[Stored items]
════════════════
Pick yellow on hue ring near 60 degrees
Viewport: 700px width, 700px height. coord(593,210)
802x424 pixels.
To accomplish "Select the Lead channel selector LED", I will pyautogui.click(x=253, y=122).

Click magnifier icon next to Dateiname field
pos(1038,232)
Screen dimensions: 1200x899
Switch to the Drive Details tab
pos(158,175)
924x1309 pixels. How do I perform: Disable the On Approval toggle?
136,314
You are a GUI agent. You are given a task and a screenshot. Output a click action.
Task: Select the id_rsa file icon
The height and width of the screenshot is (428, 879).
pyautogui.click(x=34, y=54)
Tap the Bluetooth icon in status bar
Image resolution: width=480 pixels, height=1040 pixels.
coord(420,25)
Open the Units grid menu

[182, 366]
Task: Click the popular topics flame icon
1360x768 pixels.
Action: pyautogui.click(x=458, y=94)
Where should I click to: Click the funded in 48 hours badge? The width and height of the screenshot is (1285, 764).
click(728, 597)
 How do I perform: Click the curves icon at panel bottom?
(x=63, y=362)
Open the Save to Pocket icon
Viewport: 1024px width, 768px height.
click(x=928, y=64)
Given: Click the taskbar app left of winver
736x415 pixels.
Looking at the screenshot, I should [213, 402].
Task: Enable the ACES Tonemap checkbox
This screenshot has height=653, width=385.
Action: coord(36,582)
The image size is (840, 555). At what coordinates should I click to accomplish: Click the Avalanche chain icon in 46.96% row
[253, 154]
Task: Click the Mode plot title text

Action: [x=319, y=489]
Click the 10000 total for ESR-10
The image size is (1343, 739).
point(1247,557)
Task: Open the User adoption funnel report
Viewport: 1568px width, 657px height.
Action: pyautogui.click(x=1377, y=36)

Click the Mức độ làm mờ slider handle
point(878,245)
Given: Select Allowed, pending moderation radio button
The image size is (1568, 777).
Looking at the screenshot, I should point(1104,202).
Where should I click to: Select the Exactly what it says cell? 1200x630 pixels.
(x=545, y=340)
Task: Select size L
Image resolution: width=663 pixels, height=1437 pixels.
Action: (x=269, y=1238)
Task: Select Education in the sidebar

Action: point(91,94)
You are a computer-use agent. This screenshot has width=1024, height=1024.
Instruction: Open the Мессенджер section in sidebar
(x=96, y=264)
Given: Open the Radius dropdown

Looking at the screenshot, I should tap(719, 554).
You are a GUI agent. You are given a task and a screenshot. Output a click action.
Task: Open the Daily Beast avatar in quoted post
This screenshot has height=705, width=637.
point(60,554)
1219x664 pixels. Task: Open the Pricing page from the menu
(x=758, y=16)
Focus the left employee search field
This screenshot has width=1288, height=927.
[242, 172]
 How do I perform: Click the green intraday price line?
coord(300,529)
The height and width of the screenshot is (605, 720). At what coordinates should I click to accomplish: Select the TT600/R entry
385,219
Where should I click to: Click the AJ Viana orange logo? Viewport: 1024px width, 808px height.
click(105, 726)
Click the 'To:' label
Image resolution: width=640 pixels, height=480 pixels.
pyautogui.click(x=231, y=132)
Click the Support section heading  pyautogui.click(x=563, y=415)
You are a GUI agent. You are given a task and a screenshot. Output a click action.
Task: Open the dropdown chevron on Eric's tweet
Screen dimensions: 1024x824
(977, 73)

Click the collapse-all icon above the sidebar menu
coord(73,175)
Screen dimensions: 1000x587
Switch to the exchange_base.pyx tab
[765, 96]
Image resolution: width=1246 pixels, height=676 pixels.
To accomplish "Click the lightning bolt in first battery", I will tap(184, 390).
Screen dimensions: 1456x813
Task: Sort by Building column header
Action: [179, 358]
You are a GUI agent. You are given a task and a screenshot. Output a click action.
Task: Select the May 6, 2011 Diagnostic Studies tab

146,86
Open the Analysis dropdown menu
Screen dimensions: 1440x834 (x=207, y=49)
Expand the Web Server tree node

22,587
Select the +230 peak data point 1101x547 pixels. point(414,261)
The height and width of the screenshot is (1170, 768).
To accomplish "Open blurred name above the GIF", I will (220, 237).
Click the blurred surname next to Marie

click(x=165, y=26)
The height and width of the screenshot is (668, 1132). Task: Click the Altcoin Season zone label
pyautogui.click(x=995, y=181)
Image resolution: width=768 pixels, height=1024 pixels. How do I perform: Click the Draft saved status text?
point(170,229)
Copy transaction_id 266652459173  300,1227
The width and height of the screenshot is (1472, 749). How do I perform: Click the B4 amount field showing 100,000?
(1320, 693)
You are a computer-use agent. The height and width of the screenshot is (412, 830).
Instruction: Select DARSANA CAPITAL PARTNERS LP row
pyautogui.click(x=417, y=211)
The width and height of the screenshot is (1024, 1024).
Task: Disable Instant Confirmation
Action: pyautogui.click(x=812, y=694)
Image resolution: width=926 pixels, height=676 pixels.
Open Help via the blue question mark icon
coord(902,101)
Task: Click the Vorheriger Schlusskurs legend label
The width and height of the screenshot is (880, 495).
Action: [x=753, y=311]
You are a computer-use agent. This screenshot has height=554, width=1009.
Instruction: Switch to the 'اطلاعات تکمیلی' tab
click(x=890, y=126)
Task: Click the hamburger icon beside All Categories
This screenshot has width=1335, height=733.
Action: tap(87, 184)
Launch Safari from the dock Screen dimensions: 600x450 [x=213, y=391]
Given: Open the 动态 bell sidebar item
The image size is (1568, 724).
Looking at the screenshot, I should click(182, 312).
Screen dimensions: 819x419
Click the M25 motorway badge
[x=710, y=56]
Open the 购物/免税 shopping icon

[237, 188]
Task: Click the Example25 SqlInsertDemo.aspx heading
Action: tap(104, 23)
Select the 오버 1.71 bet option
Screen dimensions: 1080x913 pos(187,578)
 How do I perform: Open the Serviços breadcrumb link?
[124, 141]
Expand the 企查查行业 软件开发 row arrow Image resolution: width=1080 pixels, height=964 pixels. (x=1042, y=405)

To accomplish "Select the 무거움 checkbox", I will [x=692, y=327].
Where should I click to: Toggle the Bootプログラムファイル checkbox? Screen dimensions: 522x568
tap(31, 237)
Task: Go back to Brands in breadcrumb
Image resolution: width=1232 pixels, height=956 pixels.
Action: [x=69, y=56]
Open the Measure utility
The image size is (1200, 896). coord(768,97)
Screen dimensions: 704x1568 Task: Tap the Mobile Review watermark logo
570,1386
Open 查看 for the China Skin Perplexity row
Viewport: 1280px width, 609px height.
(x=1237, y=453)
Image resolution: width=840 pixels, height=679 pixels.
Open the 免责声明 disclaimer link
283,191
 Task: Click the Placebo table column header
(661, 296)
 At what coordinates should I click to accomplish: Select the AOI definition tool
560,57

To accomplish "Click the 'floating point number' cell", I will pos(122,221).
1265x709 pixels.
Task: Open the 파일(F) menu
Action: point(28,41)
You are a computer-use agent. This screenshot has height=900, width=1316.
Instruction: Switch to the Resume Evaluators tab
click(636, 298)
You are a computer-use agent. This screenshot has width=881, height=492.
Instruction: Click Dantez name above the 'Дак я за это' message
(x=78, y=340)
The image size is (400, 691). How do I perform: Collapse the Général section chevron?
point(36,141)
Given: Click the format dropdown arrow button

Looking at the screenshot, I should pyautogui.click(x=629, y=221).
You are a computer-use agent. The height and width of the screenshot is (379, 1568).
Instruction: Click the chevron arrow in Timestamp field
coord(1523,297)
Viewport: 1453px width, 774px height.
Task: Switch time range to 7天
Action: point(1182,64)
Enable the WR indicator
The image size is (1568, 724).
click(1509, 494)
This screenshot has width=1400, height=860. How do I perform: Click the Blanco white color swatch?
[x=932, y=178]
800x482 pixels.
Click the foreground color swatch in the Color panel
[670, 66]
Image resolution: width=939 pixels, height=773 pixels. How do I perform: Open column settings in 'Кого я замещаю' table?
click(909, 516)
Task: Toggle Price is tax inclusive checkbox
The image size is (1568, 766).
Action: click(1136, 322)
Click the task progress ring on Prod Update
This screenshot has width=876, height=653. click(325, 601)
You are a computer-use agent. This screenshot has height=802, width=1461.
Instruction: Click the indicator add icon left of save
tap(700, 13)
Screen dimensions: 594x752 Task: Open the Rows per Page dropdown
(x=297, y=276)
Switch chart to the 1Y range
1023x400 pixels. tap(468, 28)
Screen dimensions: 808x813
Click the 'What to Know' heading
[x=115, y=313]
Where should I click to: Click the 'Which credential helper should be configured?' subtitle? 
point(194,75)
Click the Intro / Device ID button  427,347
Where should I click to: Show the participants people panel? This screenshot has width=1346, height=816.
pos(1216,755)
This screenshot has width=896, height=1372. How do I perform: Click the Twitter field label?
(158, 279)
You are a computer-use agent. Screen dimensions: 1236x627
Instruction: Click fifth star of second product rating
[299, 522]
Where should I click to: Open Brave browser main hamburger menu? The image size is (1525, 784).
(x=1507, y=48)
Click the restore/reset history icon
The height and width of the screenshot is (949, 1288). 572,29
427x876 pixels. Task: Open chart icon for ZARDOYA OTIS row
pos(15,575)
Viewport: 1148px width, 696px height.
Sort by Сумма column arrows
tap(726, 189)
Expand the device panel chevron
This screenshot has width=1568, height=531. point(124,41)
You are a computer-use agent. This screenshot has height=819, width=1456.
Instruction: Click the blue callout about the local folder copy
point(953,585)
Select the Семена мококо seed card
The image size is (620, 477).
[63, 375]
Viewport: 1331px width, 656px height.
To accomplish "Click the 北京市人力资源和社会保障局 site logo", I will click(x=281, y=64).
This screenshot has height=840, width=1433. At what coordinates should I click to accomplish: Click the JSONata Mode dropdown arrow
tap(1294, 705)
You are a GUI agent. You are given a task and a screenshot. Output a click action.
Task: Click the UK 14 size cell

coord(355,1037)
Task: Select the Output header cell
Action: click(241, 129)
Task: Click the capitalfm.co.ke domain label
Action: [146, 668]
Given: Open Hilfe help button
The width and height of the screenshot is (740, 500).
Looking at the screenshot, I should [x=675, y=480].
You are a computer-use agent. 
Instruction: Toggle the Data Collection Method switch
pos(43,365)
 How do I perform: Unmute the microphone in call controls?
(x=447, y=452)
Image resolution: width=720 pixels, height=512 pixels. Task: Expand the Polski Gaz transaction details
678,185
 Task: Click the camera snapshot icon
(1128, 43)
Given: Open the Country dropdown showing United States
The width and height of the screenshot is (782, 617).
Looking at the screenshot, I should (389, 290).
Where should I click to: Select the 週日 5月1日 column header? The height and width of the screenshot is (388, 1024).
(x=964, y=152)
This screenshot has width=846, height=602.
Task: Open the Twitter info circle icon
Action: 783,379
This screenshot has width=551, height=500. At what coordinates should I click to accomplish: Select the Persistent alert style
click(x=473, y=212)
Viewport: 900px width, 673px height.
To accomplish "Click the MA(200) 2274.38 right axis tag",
════════════════
▸ **Task to carry out**
Above are the records; copy every line in them that holds the word "Enable".

▸ **Written solution**
Task: Enable the ACES Tonemap checkbox
Enable the WR indicator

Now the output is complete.